Reality check the Metaverse

By Marek Rubasinski

Minecraft, PUBG, Roblox, Fortnite, Apex, COD Warzone – the user numbers and ramps behind the growth of these games prove a lot of things, not least that Polystream’s New Year’s predictions are coming true. They demonstrate that we are moving into the era of Generation G. A world dominated by the expectation of being entertained not just by sit-back shared experiences like Game of Thrones, but by mass-scale social interactive experiences set in your favourite universe. This week it is the COD’verse(™) that tens of millions of Generation G want to jump into and play. If they’re going to lean back, it’s probably to watch someone else play. Then maybe jump in and play with them.

If you’ve not been reading up on the Metaverse concept then Epic CEO Tim Sweeney has been exploring this for a while; as have Scott Broock & Mike Seymour who have recently published great articles to read, ‘Game Engines are the New Reality Engines’ and ‘Ready Performer One’. These games are all clear leading indicators that the predictions they make about the coming Metaverse are absolutely on the money. This is happening. We are at the edge of a real-time 3D revolution: people are ready, the ideas are there, the tools like Unreal Engine and Unity are there, and you can feel the pent-up creativity. Just yesterday Manticore went into public alpha. A tool specifically created to democratise collaboratively building real-time 3D worlds and sharing them. Not just: ‘build it and they will come’; more like: ‘give them the tools and they will come and build it, then share it with millions’.

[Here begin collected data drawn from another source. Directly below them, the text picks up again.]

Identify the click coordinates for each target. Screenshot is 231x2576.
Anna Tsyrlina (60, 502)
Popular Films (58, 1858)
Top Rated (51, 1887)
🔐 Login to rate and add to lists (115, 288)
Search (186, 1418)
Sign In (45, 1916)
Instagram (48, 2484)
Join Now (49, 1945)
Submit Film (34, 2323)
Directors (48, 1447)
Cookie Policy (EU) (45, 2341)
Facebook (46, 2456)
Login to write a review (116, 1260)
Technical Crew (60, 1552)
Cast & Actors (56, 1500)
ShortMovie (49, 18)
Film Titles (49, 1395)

HOWEVER, I’m going to make another prediction: it’s all going to hit a massive wall and stall horribly. Disappointingly, just when a completely new paradigm and a huge amount of innovation is about to be unleashed, something is already going wrong. This stall is going to happen not only in games, but also in education, training, social engagement, retail, and productivity. Anywhere where real-time 3D is increasingly at the heart of the experience.

Reality Check

Right now, 3D interactive experiences are delivered in a way that has not changed since floppy disks were glued to the front of magazines (some of you might need to look that up). We still rely heavily on locally installed games and applications. But as these experiences get larger and more complex, we’re increasingly seeing those locally installed games and apps rely on the cloud to do the fun stuff. In this case, playing together in a big group in a virtual world. As a delivery model, I agree with Xbox’s Phil Spencer and others that it still has legs – probably about ten years. Things don’t change that fast – you can still just about buy CDs.

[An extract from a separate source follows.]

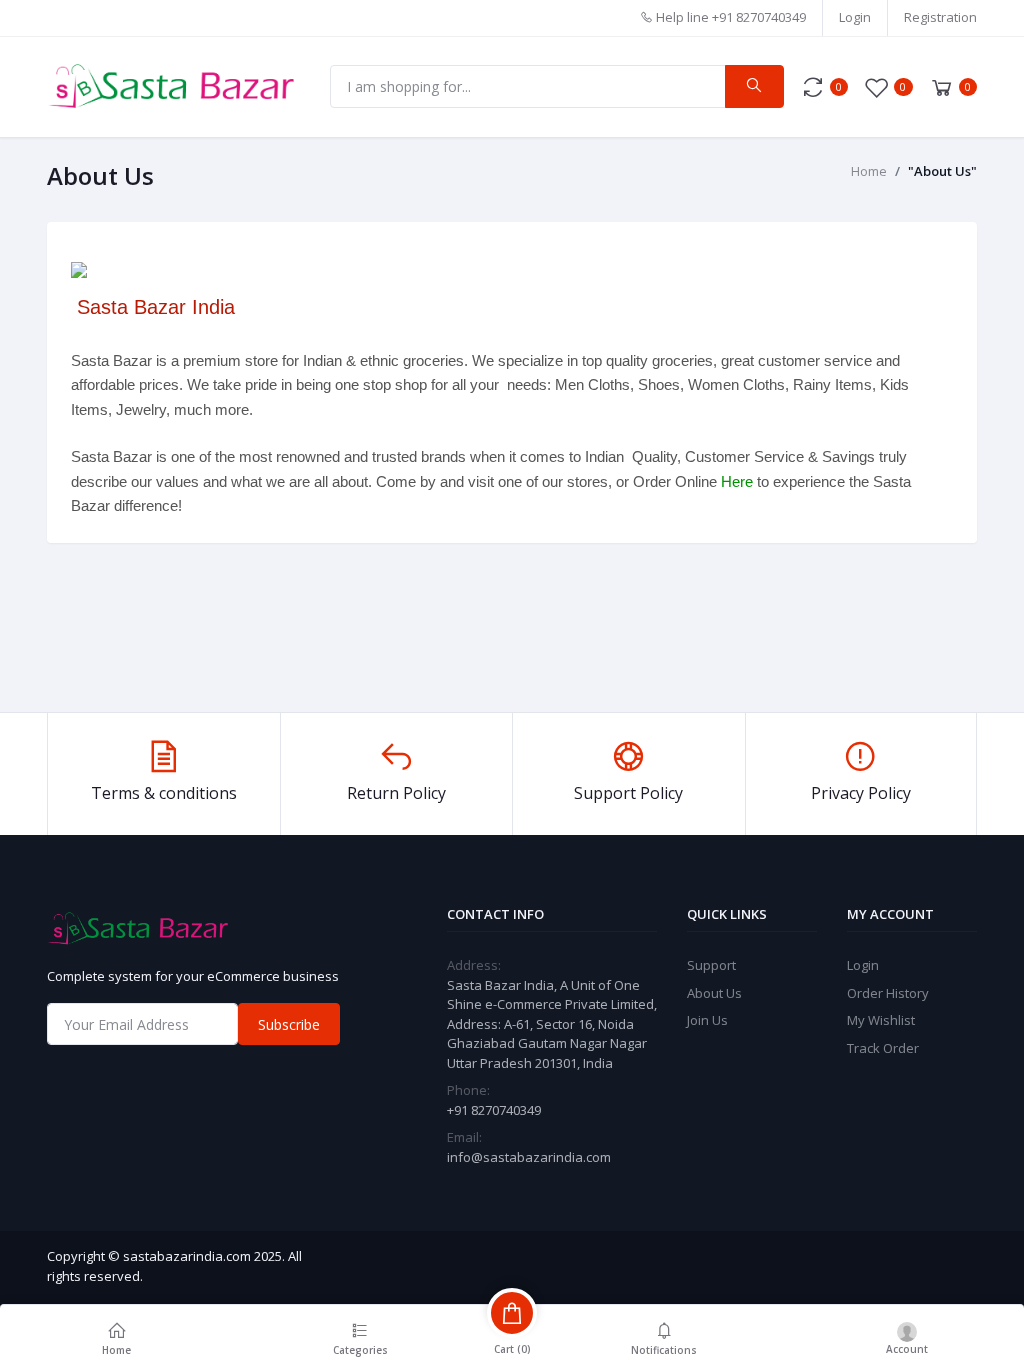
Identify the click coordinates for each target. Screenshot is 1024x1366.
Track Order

‘marvel to deliver an experience of 150 players in the same virtual space’

But it has severe limitations when it comes to creating the mass-scale interactive experiences that will engage Generation G for the decades to come. Going back to COD Warzone, Activision’s Infinity Ward has worked a netcode engineering marvel to deliver an experience of 150 players in the same virtual space (although Jason West, Infinity Ward, I would love to see an experiment where everyone agrees not shoot each other and tries to all congregate in the same space on the map ;-)). Companies like Improbable, Hadean and the big cloud players are working on tech that will unlock much bigger numbers that can co-exist in real-time in a virtual space – but there’s a catch. Those things will then have to run completely in the cloud, and by that I mean there can be no locally installed client version like we are used to because doing that would limit what you could do in the cloud. That means once you go beyond the limits of what is achievable with netcode, you need some way of getting just the results (i.e the visuals of what you are doing) down to you the user. And because it’s an interactive experience it is a unique stream for each player. This isn’t about sending one view to lots of people like Twitch. It’s basically a 1:1 model – your individual experience streamed just to you.

For years we’ve had a tech that can do this at a small scale – taking traditional video streaming approaches and using them for 3D content. Sometimes called ‘pixel streaming’ or ‘frame streaming’, it uses a server in the cloud that has a GPU to turn everything a game or app does in terms of drawing graphics into a video. That GPU renders the graphics, an encoder captures this, compresses it, and sends it to you as a video. To all intents and purposes, you are renting a complete games machine or remote desktop in a data centre – and depending on the use case you either see the whole desktop or just one window of the game or app you are running.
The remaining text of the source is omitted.